In the same manner as in Example 3, (1S) -5
-Benzyloxy-3-t-butoxycarbonyl-1-
Methyl hydroxymethyl-7-methyl-1,2,3,6-tetrahydropyrrolo [3,2-e] indole-8-carboxylate to (1S) -5-benzyloxy-3-t
-Butoxycarbonyl-1-chloromethyl-7-methyl-1,2,3,6-tetrahydropyrrolo [3,2-e]
Methyl indole-8-carboxylate was obtained.
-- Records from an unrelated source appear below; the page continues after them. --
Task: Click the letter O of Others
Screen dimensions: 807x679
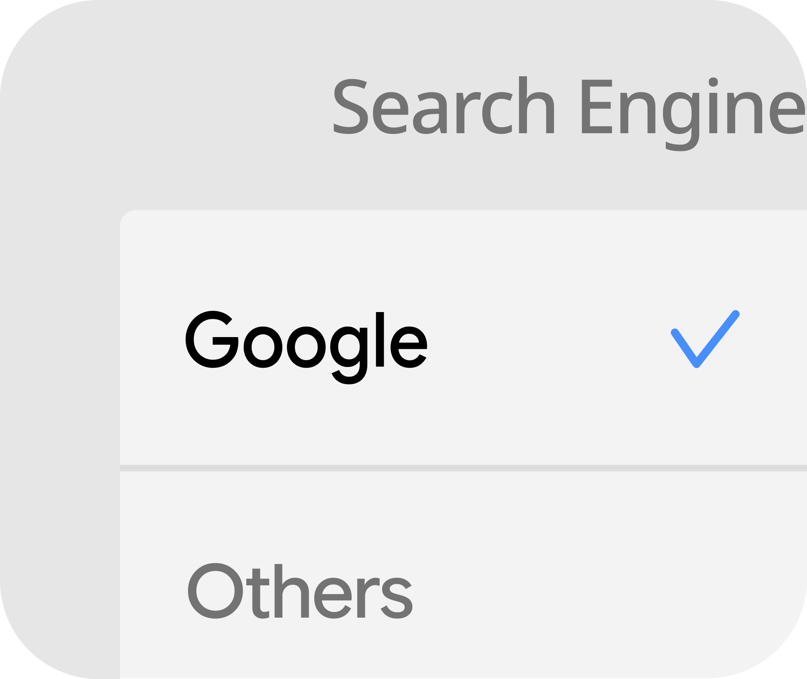Action: [x=215, y=591]
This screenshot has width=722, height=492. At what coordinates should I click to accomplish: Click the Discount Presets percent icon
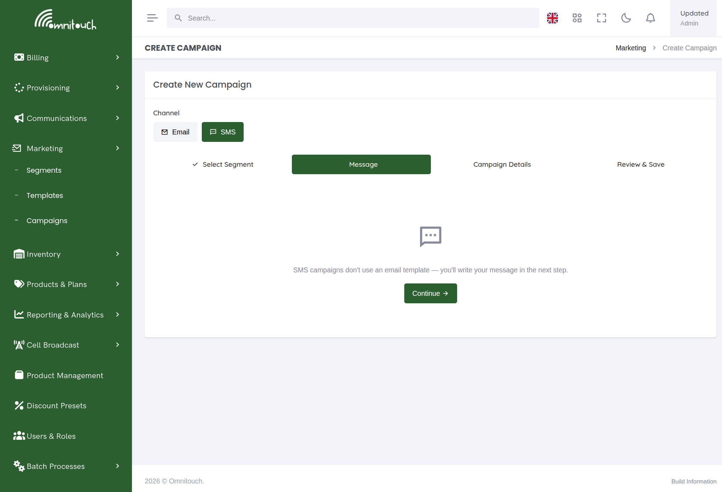19,405
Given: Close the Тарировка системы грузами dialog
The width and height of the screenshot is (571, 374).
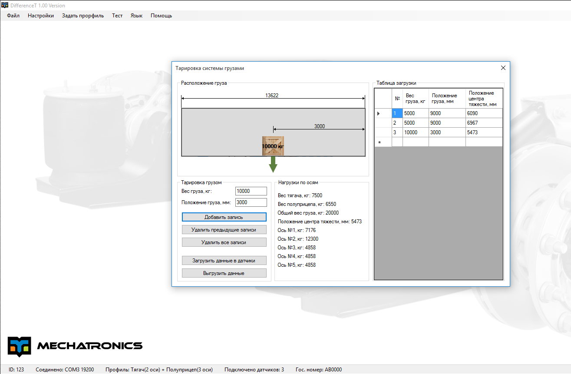Looking at the screenshot, I should tap(503, 68).
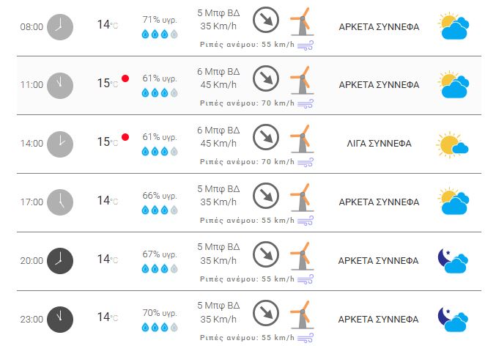Click 'Ριπές ανέμου: 70 km/h' at 11:00
The height and width of the screenshot is (346, 485).
pos(247,103)
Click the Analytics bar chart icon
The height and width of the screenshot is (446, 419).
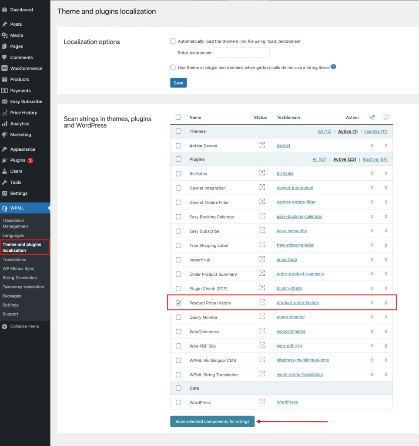5,124
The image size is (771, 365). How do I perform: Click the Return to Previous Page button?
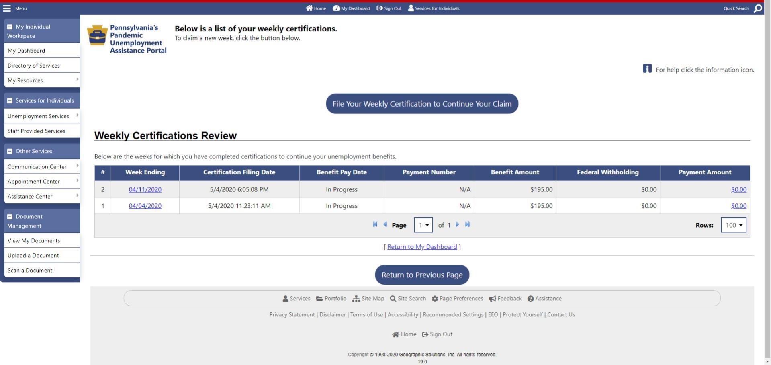[422, 275]
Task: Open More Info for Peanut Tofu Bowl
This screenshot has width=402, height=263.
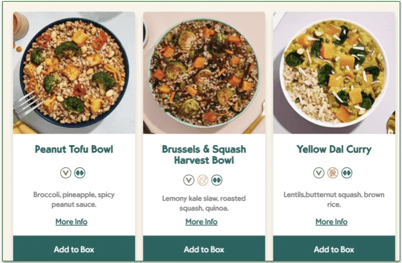Action: coord(71,222)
Melting point 209 to 211 ° C. Elemental analysis value (%) As C ₂₆ H ₂₉ ClN ₂ O ₅ [Α] _D ²³ = −70 ° (c = 0.2, CHCl ₃ ) (Reference Example 5)

[0057]

[Chemical formula 23]

By the same method as in Example 4 and Reference Examples 1 to 4, (1S) -5-benzyloxy-3-t-butoxycarbonyl-1-chloromethyl-7-methyl-1,
From methyl 2,3,6-tetrahydropyrrolo [3,2-e] indole-8-carboxylate to (S) -KW-218
9 was obtained.

NMR (DMSOd ₆ ) δ: 2.70 (3H, s), 2.
85 (3H, s), 3.15-3.70 (7H, m), 3.75-3.85 (1H, m), 3.80 (3
H, s), 3.82 (3H, s), 3.85 (3H, s), 3.95 (3H, s), 4.10 to 4.24 (1
H, m), 4.34 to 4.52 (3H, m), 4.65 (1H, t, J = 10Hz), 6.96 (1H,
s), 7.01 (1H, s), 7.94 (1H, brs), 10.74 (1H, brs), 11.32 (1H,
s), 12.15 (1H, s) [α] _D ²⁵ = -26 ° (c = 0.31, MeOH)

Claims (3)

[Claims] 1. A compound represented by the general formula (1): (In the formula, R ¹ is a hydrogen atom or a hydroxyl-protecting group, R ^{2 is}
Represents a hydrogen atom or an amino group-protecting group, X represents a halogen atom, a hydroxyl group, an alkylcarbonyloxy group, an arylcarbonyloxy group, an alkylsulfonyloxy group or an arylsulfonyloxy group), and a tetrahydropyrroloindole derivative Optically active form. 2. A general formula (2): (Wherein R ³ represents a hydroxyl-protecting group, R ⁴ represents an amino-protecting group, and X ¹ represents a protected hydroxyl group), and aminocrotonic acid derivatives and optically active forms thereof. 3. A compound represented by the general formula (3): (Wherein R ³ represents a hydroxyl-protecting group, R ⁴ represents an amino-protecting group, and X ¹ represents a protected hydroxyl group), an aminoindoline derivative represented by methyl 3-methylacetylenecarboxylate, methyl acetoacetate Alternatively, a substituted methyl crotonate is allowed to act on the compound represented by the general formula (2): (Wherein R ³ , R ⁴ and X ¹ are the same as above), and then the aminocrotonic acid derivative is subjected to ring closure in the presence of a metal catalyst. (In the formula, R ³ , R ⁴ and X ¹ are the same as the above), and a method for producing a tetrahydropyrroloindole derivative.